To qualify for SSDI, you need to meet certain criteria set by the SSA. One crucial requirement is having a disability that significantly limits your ability to work. This disability should last at least a year or result in death.
The Social Security Administration calculates monthly SSDI payments based on an individual’s average lifetime earnings. These payments aim to provide financial support for those with disabilities hindering substantial gainful activity.
Getting compensation for an accident does not automatically disqualify you from SSDI. However, the type of compensation and the extent of your disability are vital considerations. SSDI looks at how severe your impairment is and whether it matches the SSA’s definition of a disability.
When deciding monthly SSDI benefits, the SSA may consider compensation received for an accident. They have offset provisions to prevent receiving double financial assistance for the same disability-related expenses.

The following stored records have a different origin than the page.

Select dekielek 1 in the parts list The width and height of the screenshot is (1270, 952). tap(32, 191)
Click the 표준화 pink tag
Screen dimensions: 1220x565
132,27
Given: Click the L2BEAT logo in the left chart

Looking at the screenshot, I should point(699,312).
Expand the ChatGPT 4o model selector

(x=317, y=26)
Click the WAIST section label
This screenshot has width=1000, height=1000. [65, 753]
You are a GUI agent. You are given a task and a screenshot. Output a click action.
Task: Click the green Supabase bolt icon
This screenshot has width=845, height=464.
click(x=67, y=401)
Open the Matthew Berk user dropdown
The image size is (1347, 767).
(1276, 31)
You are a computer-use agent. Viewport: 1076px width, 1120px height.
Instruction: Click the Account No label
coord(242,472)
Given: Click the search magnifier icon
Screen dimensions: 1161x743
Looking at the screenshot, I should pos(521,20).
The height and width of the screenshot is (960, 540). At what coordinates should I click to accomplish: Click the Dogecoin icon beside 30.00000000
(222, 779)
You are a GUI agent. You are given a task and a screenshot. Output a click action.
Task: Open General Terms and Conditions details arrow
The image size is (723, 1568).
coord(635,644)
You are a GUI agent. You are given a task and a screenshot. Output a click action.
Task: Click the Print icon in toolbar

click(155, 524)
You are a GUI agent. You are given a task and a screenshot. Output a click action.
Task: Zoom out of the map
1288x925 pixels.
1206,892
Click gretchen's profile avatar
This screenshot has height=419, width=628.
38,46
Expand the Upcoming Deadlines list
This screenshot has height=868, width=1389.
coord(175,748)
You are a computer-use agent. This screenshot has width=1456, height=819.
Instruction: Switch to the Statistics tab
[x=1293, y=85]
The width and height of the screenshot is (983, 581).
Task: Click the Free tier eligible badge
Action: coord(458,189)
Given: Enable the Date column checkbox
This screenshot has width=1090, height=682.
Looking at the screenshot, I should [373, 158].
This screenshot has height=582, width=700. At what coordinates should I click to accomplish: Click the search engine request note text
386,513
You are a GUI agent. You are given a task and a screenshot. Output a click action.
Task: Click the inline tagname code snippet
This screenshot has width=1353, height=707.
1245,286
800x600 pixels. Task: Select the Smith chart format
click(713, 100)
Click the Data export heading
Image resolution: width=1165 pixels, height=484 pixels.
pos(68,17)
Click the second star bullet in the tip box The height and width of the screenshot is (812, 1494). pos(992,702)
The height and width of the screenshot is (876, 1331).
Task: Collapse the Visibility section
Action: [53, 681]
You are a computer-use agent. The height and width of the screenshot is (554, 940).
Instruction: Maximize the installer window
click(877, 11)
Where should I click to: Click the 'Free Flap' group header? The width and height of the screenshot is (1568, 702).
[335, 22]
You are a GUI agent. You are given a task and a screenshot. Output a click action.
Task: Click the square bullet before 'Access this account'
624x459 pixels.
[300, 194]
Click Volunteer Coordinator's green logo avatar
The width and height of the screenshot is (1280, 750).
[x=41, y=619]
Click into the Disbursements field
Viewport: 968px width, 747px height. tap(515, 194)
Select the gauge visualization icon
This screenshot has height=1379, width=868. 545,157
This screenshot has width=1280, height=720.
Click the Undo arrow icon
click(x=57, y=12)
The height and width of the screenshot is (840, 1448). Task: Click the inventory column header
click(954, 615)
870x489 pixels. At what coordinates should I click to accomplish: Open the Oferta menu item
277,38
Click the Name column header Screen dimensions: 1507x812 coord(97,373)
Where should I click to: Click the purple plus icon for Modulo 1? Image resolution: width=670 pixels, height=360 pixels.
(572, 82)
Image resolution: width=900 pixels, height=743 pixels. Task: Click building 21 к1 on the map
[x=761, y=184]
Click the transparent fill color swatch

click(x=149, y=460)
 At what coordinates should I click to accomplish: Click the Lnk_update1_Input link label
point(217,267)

You should apply soon after your disability begins, as delays can impact the approval process. If you have received compensation for damages, it is important to assess how your disability affects you and apply for SSDI within a reasonable timeframe.
Consulting medical evidence
A robust SSDI application requires solid medical evidence. Documents showing the severity of your disability, the treatments you’ve undergone and how they impact your daily life strengthen your case. While compensation is part of the picture, the main focus is on proving how your disability significantly hinders your ability to work.
Qualifying for SSDI after an accident and compensation involves a delicate balance. Navigating this complex process ensures that people with genuine disabilities get the necessary support without unnecessary complications.